Umanità ancora avvolta nel timore riverente verso un creato da ringraziare per le sorprese elargite ogni giorno che dio manda in terra.


Cuori negri sospesi tra la ritmica pace di onde benedicenti e l' anarchico frizzare della schiuma che si arriccia nella risacca.


Cuori babbuini tremanti come pioppi nell' aria in un timore della cui sacralità ci accorgiamo solo ora che barcolla, sbiadisce e cede a forze imperscrutabili che la estinguono.


In questa festa continua carica di infezioni contagiose, passa inosservato persino il trito stereotipo dell' umiliazione imposta dalla volgarità dei tempi.


Sia dannato chi lo risveglia menzionandolo quando pensa, così facendo, di agganciare un commento appropriato alla lunga teoria di versi ispirati che ci sfila di fronte prostandoci con la fatica che danno al palato i cibi resi squisiti dall' eccessivo sapore che li carica.


Le sete di fantastiche donne arroganti dalla bellezza ferina varcano un paesaggio talmente splendido che guardarlo ci affranca dalla macina della storia.
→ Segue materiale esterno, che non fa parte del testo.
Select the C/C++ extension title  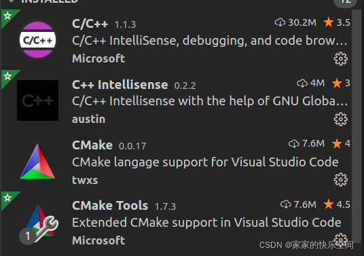pos(90,24)
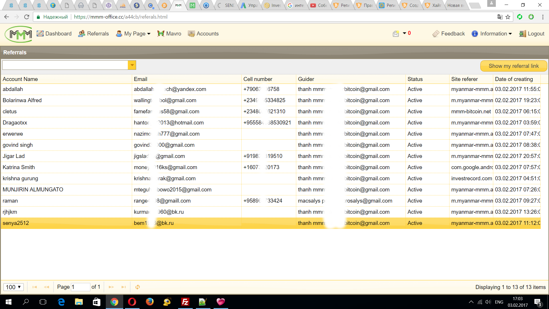Click Show my referral link button
This screenshot has height=309, width=549.
point(514,66)
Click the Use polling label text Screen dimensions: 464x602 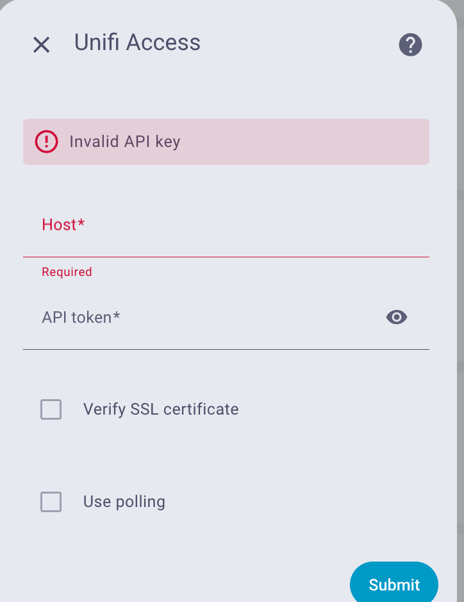point(124,502)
Una bellezza cresimata da Vescovi plenipotenziari, una sinuosità ciprigna fatta di bolle acquatiche, pronta a svanire come le meduse trasparenti.


Nello stesso momento in cui ringraziamo per tutto questo spettacolo, ecco che cominciamo a perderlo. Le mani, enormi come alberi, dei coralli ci congedano. La risacca è niente più che una bianca linea astratta. Perdiamo il legno rimpiazzato dai cementi, perdiamo la crudeltà delle razzie spinte via dalla tristezza della prostituzione, perdiamo il ballo della pupilla indagatrice sostituita dai torpori oculari indotti dalla soddisfazione materiale, perdiamo la freschezza dei fanghi a cui si preferisce il calore delle lamiere, perdiamo l' esaltazione di droghe misteriose per affogarci nell' alcol della grande distribuzione.


Poi, in un soprassalto allo scoccare di una scintilla, ci precitiamo verso l' incorruttibile che sentiamo abitare ancora la negra periferia. "Dov' è la nostra casa?". Via, via, il cuore sfinito dai libri reclama una nuova impraticabile libertà. Qesta nostra utopia - che è il nostro pio errore - saprà consolarci con l' allucinazione del verso che segue.